The principle is similar to a traditional red filter. However, the GreenWater Magic filter is not just a single colour, but a precise recipe derived from extensive real world underwater photography tests with digital cameras. Our recipe was derived by us for our own photography. It is not availble off the shelf and other filters sold for underwater photography do not use it. The GreenWater Magic filter looks orangey-red.
Filter photography in dark green waters is more of challenge than using the original Magic in brightly lit blue waters. The GreenWater Magic filter is our most technical filter and may take you a couple of dives to discover the best settings for your conditions and camera. We have tried to include as much helpful and honest information in these pages as possible so that you understand the filter before you buy it and to enable you to get the most out of it once you have.
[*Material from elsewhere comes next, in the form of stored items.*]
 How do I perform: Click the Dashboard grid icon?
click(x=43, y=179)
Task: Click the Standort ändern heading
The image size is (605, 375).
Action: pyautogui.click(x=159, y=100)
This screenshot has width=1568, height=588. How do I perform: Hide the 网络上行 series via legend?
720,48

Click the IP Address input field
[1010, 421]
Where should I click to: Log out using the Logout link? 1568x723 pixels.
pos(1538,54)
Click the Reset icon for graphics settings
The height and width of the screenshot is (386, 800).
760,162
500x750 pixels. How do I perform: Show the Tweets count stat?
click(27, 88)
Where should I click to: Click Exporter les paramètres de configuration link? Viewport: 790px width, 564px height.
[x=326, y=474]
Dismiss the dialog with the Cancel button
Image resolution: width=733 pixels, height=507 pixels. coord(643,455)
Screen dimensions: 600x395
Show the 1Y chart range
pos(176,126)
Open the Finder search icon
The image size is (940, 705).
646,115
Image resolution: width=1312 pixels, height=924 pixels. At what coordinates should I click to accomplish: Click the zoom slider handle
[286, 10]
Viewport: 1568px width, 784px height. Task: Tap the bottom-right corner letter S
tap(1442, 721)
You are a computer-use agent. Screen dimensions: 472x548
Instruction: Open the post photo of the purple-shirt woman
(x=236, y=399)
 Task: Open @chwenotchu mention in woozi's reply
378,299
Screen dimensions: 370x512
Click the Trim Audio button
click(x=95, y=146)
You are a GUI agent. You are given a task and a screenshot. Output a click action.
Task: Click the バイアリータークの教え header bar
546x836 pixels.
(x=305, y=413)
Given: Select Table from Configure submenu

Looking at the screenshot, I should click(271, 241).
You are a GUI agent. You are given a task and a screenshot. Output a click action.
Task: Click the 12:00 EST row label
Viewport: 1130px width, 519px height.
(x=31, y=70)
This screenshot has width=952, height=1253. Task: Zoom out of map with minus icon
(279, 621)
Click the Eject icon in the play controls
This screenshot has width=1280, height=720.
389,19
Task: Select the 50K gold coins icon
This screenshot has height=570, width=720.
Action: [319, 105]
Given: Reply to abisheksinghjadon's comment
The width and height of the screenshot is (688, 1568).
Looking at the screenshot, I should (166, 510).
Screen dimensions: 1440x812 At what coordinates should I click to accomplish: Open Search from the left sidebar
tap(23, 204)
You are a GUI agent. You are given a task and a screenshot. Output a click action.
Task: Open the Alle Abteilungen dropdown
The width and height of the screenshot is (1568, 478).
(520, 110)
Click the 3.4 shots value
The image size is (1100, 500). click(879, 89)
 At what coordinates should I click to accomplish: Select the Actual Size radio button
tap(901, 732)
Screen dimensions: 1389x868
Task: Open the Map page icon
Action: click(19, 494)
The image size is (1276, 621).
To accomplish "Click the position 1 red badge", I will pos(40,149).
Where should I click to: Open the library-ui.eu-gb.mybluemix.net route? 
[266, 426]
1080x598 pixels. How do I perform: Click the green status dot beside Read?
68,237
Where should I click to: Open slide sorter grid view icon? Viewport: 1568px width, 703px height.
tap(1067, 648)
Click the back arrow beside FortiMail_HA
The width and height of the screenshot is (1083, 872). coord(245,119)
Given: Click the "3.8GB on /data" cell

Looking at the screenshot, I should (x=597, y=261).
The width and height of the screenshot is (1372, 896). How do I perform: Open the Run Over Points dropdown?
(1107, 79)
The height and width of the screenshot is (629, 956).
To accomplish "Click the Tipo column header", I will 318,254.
The main advantage of using filters in green water is that they allow us to photograph large subjects, such as shipwrecks, in colour without the risk of backscatter – which can be a big problem in turbid green waters. The filter also seems to cut through the murk and the gloom often surprisingly revealing more on the viewfinder than you can see with your eyes at the time (wait until you try it). Several new SLRS offer high definition video capabilities. Magic filters allow you to switch between shooting stills and video in full colour, and are the only filters designed for underwater use that fit on the popular fisheye lenses.
The main disadvantage of filter photography in green water is the lack of light – which necessitates long exposures or high ISO settings. This is less of a problem with the latest generation of digital cameras, which have remarkable high ISO performance. It is also less of a problem for video shooting. Even so fast moving subjects are probably best photographed with strobes or shot as video, unless you are in bright conditions.